In order to get data of a particular format and scale, the output needs to be encoded in the same manner as the input. There might be some room here for correlated data types, say an input with 200 discrete values mapping to an output with 20 discrete values, but not the other way around. This was a compounding factor in the loudness function issue, specifically the normalization and denormalization functions were not lossless. Given a single value that was normalized and then denormalized, the same value was not being given back. For instance, if 1.0 was normalized but became 0.98 after being denormalized, that’s problematic. This case was a bit more extreme, more like giving -0.25 and getting back 0.4.

Sometimes it’s the test input that’s a problem

Using test data when testing can help eliminate variables that are hard to control for. However, care must be taken because that test input can be the problem. A couple times I discovered that what I thought was good input ended up not representing either the type, scale, or values. Generated data that I thought represented a testable aspect of input data could cause me to spin my wheels trying to figure out why the robots just can’t hone onto a good fitness. I have spent a lot of time fiddling with the fitness function and output processing trying to resolve the issue, only to realize that my test data didn’t represent what I wanted to test.

Given the chance, fitness functions will find the smallest possible result

The couple times that this one came up was rather entertaining. I would see a few runs come back with a 100% fitness score, which immediately raised red flags. Each time after digging into the data, I discover that the neural network had discovered that if it gives 1 perfect output, it can overcome the penalty of not have enough output. So most if not all fitness functions should know what a good amount of output should be and require it. Anything that fails to produce sufficient amounts of output should cause the fitness function to stop checking immediately.

Requiring a minimum attempt count is better than scoring poor attempts low

A related lesson to the above is that punishing an output for too little output is not as good as just giving it a flat, terrible score.

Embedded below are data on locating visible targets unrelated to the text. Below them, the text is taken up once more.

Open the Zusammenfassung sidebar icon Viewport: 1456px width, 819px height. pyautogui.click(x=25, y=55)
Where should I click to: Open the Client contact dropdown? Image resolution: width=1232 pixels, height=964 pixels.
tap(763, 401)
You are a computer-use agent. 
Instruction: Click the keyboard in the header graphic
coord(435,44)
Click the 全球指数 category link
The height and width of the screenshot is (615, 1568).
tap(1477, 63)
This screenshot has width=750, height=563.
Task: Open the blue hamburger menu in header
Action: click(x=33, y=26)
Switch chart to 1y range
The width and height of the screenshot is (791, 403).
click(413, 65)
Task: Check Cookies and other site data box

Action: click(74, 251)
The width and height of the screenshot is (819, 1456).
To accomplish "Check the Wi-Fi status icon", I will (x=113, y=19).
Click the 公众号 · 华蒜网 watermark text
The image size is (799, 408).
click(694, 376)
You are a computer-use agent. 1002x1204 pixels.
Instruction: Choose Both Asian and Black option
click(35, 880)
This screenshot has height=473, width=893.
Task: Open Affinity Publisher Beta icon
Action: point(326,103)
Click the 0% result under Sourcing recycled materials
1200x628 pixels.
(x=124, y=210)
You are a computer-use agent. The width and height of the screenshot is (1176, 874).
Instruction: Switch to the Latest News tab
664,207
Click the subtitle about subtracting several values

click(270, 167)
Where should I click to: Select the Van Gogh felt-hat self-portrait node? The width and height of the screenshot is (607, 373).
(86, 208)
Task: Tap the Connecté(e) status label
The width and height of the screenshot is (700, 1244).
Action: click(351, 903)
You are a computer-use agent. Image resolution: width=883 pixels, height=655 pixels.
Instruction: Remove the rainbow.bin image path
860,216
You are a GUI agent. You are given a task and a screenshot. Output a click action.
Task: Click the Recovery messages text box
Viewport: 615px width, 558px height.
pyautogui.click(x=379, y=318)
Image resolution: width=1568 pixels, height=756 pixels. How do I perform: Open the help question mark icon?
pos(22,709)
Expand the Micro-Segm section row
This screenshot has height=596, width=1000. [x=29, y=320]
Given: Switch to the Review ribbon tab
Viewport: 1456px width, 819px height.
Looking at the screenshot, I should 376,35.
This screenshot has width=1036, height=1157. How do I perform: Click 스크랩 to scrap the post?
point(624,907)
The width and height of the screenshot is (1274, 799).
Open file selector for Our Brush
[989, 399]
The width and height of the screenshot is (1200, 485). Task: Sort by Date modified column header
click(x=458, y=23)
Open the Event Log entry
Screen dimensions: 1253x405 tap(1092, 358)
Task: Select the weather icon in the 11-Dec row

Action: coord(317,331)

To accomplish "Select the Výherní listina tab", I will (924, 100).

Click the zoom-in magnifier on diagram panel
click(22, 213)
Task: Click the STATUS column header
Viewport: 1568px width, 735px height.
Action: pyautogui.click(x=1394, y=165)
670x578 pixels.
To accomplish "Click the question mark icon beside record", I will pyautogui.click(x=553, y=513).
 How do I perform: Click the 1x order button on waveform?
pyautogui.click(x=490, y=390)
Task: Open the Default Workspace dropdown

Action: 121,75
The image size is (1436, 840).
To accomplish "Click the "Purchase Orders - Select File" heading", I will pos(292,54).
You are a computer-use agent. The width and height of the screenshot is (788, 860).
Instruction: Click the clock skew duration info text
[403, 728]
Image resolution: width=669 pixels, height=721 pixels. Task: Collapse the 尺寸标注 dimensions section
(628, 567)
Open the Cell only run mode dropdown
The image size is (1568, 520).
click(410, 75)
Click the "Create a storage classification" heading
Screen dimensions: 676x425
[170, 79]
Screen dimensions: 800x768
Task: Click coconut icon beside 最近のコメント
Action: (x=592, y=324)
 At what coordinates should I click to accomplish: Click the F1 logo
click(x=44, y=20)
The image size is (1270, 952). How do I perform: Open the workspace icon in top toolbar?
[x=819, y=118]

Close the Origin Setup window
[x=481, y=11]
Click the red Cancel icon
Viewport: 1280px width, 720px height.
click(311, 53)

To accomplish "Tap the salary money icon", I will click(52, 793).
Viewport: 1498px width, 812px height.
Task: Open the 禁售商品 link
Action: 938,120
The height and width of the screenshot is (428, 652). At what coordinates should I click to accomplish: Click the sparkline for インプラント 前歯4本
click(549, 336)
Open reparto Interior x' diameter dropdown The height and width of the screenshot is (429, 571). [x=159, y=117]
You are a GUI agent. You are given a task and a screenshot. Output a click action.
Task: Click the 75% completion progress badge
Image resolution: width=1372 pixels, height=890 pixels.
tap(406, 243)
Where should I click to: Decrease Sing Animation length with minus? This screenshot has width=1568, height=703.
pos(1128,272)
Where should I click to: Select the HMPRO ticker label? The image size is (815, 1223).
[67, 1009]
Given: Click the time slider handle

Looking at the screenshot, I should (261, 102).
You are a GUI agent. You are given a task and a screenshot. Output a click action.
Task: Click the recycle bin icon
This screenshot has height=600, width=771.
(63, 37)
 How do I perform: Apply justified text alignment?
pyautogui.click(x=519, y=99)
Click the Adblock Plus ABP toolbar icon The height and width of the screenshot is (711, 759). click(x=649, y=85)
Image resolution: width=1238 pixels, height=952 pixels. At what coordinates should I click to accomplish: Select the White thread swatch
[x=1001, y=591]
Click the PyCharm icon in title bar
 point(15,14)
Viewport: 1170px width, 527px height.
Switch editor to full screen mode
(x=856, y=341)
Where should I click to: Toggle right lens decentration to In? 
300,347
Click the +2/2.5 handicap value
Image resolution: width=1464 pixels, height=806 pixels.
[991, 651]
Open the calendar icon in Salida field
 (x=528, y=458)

In one case, I was punishing an output such that if only gave say half the expected output with a -.5 for each missing entry. In the case of it missing 50% of the output, but the 50% that was there was really good, it could still score 40%. This might not seem like a big deal at first, but it really becomes evident when the starts of a better output can’t compete because its first attempt got all the items right but was like 30%. In short, it starves good networks with known-to-never be good networks. Fixing it to a static score means it won’t even have a chance. It wasn’t evaluated on its merits, only that it demonstrated the ability to take advantage of the system it was given.


As I work towards finishing things, I’m trying to get through the bits. I’ve stopped working on the fitness functions as they work for the most part. They won’t be great, I know a few areas that need more investigation, and I have a few ideas to make it better. I am hoping to generate a week at a time, improve, generate another week. Ideally that would be a week of uploads every week, but may have to settle for spreading them out. Unless things are really bad, in which case I may take another year to struggle through more of this.